YOUR OBJECTIVE: Copy each line of the data that has "Click" in it.
--- START ---
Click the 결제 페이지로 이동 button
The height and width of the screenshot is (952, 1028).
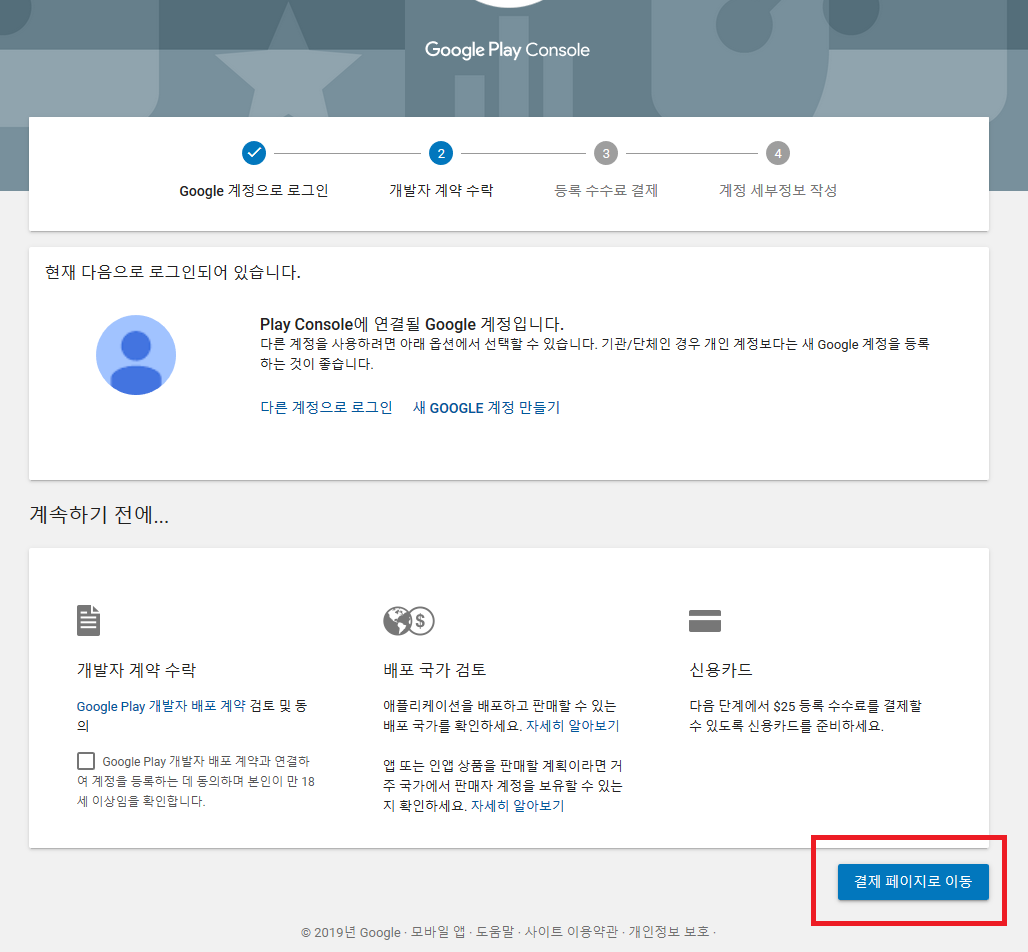pos(913,881)
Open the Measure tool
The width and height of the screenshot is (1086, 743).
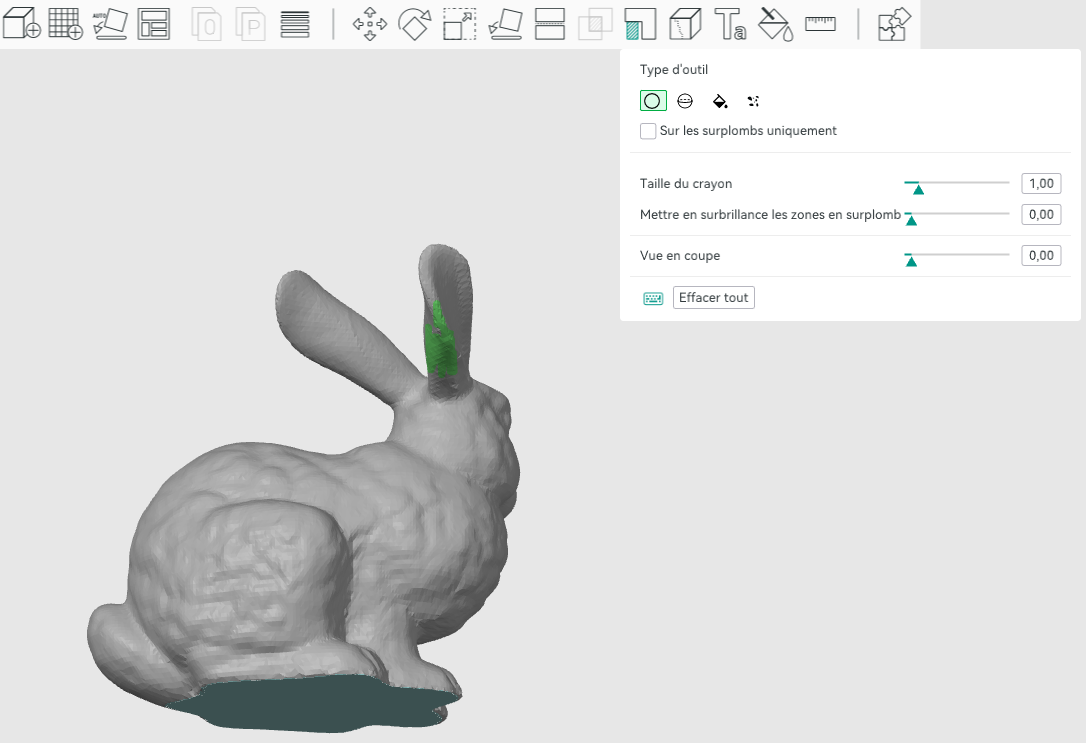pos(821,24)
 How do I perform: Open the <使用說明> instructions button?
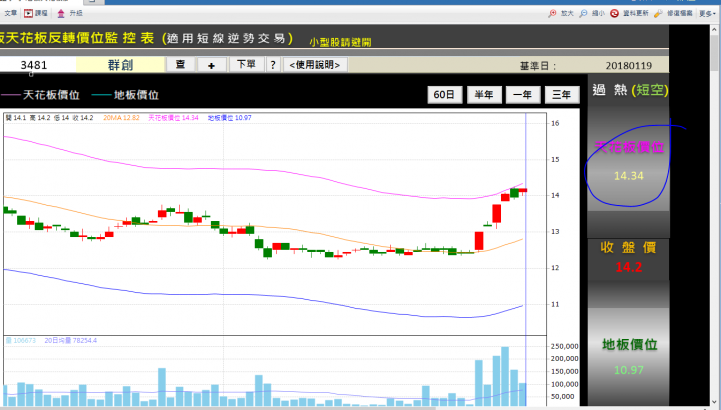[315, 64]
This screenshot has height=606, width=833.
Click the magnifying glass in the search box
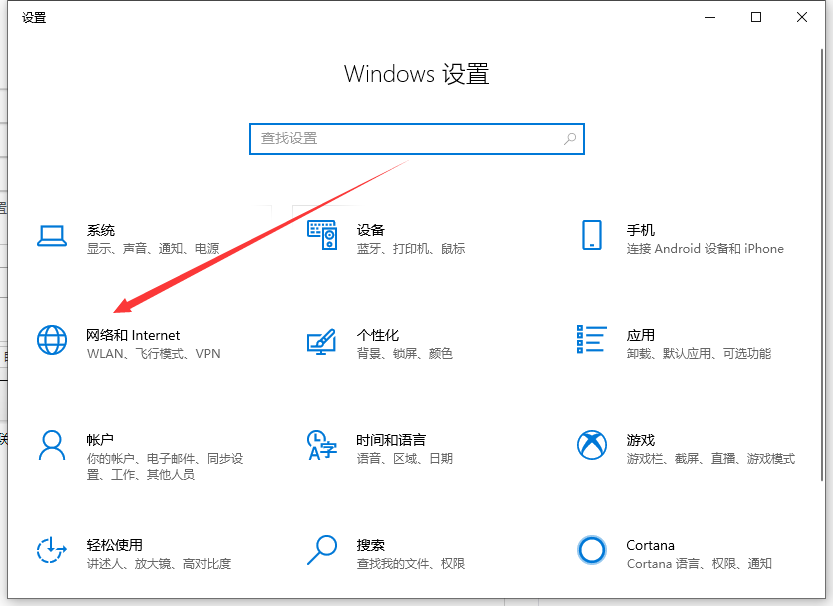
--- END ---
TASK ANSWER:
Click the 결제 페이지로 이동 button
Click the magnifying glass in the search box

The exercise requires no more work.